WORK TASK - No record may be omitted; give all of them again exactly.
__________________________________________________
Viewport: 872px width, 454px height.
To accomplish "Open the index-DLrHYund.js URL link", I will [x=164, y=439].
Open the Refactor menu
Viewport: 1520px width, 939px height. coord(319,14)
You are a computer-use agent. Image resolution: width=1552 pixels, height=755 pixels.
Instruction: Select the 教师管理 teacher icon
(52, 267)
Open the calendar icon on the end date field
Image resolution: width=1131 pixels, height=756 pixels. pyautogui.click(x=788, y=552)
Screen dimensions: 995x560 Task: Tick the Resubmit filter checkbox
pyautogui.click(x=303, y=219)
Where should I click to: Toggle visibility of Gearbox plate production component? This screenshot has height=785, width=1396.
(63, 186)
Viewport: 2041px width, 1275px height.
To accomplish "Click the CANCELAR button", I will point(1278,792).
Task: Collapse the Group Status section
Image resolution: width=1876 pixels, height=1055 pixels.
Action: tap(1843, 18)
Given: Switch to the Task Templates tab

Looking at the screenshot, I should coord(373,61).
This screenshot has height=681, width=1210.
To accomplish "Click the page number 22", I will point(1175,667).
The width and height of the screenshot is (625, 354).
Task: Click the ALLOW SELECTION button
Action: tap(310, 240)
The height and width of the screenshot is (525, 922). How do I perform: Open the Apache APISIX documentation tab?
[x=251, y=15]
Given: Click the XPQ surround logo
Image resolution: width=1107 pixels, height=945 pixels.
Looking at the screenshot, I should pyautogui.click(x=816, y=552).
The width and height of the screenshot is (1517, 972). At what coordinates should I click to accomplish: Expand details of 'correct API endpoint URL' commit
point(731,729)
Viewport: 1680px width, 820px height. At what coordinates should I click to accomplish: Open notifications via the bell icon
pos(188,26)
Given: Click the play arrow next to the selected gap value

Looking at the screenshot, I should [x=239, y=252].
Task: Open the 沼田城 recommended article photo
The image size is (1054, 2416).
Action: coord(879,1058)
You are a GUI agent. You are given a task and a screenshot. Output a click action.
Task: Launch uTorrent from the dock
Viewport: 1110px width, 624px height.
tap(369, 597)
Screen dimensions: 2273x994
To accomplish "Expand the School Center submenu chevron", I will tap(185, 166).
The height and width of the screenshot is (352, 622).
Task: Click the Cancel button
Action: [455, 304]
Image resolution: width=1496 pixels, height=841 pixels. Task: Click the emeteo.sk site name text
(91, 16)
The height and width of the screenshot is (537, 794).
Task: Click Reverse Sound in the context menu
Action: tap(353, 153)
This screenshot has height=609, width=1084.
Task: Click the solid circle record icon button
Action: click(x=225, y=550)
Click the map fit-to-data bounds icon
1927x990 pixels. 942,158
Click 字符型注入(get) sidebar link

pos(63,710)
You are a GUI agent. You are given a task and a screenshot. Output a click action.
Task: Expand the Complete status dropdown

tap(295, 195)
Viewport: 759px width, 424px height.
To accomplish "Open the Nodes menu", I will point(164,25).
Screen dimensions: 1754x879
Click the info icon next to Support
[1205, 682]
__________________________________________________
TASK RESULT -
Viewport: 872px width, 454px height.
To accomplish "Open the index-DLrHYund.js URL link", I will [x=164, y=439].
Open the Refactor menu
Viewport: 1520px width, 939px height. coord(319,14)
You are a computer-use agent. Image resolution: width=1552 pixels, height=755 pixels.
Instruction: Select the 教师管理 teacher icon
(52, 267)
Open the calendar icon on the end date field
Image resolution: width=1131 pixels, height=756 pixels. pyautogui.click(x=788, y=552)
Screen dimensions: 995x560 Task: Tick the Resubmit filter checkbox
pyautogui.click(x=303, y=219)
Where should I click to: Toggle visibility of Gearbox plate production component? This screenshot has height=785, width=1396.
(63, 186)
Viewport: 2041px width, 1275px height.
To accomplish "Click the CANCELAR button", I will point(1278,792).
Task: Collapse the Group Status section
Image resolution: width=1876 pixels, height=1055 pixels.
Action: tap(1843, 18)
Given: Switch to the Task Templates tab

Looking at the screenshot, I should coord(373,61).
This screenshot has height=681, width=1210.
To accomplish "Click the page number 22", I will point(1175,667).
The width and height of the screenshot is (625, 354).
Task: Click the ALLOW SELECTION button
Action: tap(310, 240)
The height and width of the screenshot is (525, 922). How do I perform: Open the Apache APISIX documentation tab?
[x=251, y=15]
Given: Click the XPQ surround logo
Image resolution: width=1107 pixels, height=945 pixels.
Looking at the screenshot, I should pyautogui.click(x=816, y=552).
The width and height of the screenshot is (1517, 972). At what coordinates should I click to accomplish: Expand details of 'correct API endpoint URL' commit
point(731,729)
Viewport: 1680px width, 820px height. At what coordinates should I click to accomplish: Open notifications via the bell icon
pos(188,26)
Given: Click the play arrow next to the selected gap value

Looking at the screenshot, I should [x=239, y=252].
Task: Open the 沼田城 recommended article photo
The image size is (1054, 2416).
Action: coord(879,1058)
You are a GUI agent. You are given a task and a screenshot. Output a click action.
Task: Launch uTorrent from the dock
Viewport: 1110px width, 624px height.
tap(369, 597)
Screen dimensions: 2273x994
To accomplish "Expand the School Center submenu chevron", I will tap(185, 166).
The height and width of the screenshot is (352, 622).
Task: Click the Cancel button
Action: [455, 304]
Image resolution: width=1496 pixels, height=841 pixels. Task: Click the emeteo.sk site name text
(91, 16)
The height and width of the screenshot is (537, 794).
Task: Click Reverse Sound in the context menu
Action: tap(353, 153)
This screenshot has height=609, width=1084.
Task: Click the solid circle record icon button
Action: click(x=225, y=550)
Click the map fit-to-data bounds icon
1927x990 pixels. 942,158
Click 字符型注入(get) sidebar link

pos(63,710)
You are a GUI agent. You are given a task and a screenshot. Output a click action.
Task: Expand the Complete status dropdown

tap(295, 195)
Viewport: 759px width, 424px height.
To accomplish "Open the Nodes menu", I will point(164,25).
Screen dimensions: 1754x879
Click the info icon next to Support
[1205, 682]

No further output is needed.